Four folding chairs of varying dimensions, each featuring a cement cast of knees affixed to its seat, share the title Play Know Attention. Strategically positioned throughout the exhibition, these meticulously crafted sculptures—produced in collaboration with Shanghai-based artist Do Longyue—allude to the challenges of nomadic life, the desire for rest and comfort, and the quest for shelter and security. Similar narratives can be discovered in makeshift installations using reed mats that Yu designed in partnership with Khmer artisans. One such work, composed of two overlapping mats accompanied by bricks and assorted objects, provides visitors with a minimal yet adaptable setting for nourishment and relaxation. In Origin of the Tiger—CRUS, the reed mats are wrapped and curved within a bentwood frame held up by casts of children’s legs. Resembling a large cradle or perhaps an improvised shelter, this work offers an innovative and sustainable approach to sanctuary for those in search of refuge.

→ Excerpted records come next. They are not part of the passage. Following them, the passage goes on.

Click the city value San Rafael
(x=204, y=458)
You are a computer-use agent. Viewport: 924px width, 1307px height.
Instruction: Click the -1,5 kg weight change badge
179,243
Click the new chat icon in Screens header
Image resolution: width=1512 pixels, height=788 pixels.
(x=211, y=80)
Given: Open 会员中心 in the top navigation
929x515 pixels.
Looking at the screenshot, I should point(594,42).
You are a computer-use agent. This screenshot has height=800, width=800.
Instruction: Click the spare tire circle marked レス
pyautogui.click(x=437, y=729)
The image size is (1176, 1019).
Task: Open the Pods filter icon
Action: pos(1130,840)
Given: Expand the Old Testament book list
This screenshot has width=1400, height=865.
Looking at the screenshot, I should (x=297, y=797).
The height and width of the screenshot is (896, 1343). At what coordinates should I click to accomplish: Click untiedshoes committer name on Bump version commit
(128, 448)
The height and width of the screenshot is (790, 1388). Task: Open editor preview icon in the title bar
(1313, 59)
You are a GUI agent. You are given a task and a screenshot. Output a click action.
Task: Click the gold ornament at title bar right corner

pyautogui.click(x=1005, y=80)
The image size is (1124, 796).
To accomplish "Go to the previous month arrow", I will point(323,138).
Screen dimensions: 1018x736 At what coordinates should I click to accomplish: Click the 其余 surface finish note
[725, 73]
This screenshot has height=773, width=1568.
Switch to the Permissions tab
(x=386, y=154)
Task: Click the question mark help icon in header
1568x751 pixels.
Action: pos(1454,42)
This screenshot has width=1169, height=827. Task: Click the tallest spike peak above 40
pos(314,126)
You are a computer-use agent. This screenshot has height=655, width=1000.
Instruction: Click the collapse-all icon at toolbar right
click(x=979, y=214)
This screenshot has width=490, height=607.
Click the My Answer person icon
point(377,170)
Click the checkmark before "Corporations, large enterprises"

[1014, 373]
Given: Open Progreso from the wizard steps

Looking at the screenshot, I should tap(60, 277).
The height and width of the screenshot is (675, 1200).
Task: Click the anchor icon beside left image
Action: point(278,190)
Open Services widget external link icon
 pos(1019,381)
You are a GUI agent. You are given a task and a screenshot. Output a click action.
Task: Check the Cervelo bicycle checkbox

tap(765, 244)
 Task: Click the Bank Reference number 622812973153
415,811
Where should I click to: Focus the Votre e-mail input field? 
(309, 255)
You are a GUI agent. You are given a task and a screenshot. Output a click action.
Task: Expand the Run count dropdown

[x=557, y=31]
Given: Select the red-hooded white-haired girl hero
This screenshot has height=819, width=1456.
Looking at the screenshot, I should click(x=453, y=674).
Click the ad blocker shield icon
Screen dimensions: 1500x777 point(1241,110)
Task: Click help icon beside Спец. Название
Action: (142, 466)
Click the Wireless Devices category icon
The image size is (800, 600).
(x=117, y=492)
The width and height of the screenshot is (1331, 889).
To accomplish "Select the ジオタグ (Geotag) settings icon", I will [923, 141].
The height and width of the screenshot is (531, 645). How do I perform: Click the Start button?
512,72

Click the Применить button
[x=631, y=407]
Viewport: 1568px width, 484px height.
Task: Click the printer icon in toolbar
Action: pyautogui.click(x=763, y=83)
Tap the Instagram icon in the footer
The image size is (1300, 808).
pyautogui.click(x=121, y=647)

A nearby mobile, constructed from a wooden arm, hangers, paper sculptures, and a music box featuring a looped recording of children reciting “Origin of The Tiger” in Khmer, lyrically recalls Yu’s experience working as a teacher in Phnom Penh. Two framed collages resembling reliquaries combine fragmented photographs and children’s drawings and self-portraits, intertwining narratives of renovation and transformation with themes of time, childhood, and memory.

The chairs and improvised arrangements of gathered material evoke the disorientation of travel, as well as the multifaceted discourses and expressive possibilities to be discovered in the intermixing of cultures. The back room introduces another reconstruction, where several figurative sculptures facilitate a dialogue between past and present. 

Flesh in Stone—Anthropos V was inspired by a monolithic ancient statue of Krishna lifting Mount Govardhana, housed in the National Museum of Cambodia. The statue’s history, including the misattribution and reassignment of its fragments to other sculptures, is reinterpreted through Yu’s revision. Emulating the sculpture’s restoration process, Yu creates her own reconstruction. Her newly conceived Buddha, its body parts cast, collected, and transported via suitcases from city to city, has been assembled into a large concrete and plaster sculpture and placed alongside other torso fragments from the artist’s ongoing “Flesh in Stone” series. 

These interventions and reconstructions reflect on the ways that history, identity, culture, and religious practice have been appropriated by politics, tourism, and the desire to possess or collect elements of the past. Intent on restoring and renewing vision, Yu’s sculptural fragments, like the other objects and installations assembled here for the journey, open up a revisionist perspective on the vulnerabilities, resilience, and inspiration intrinsic to migratory life.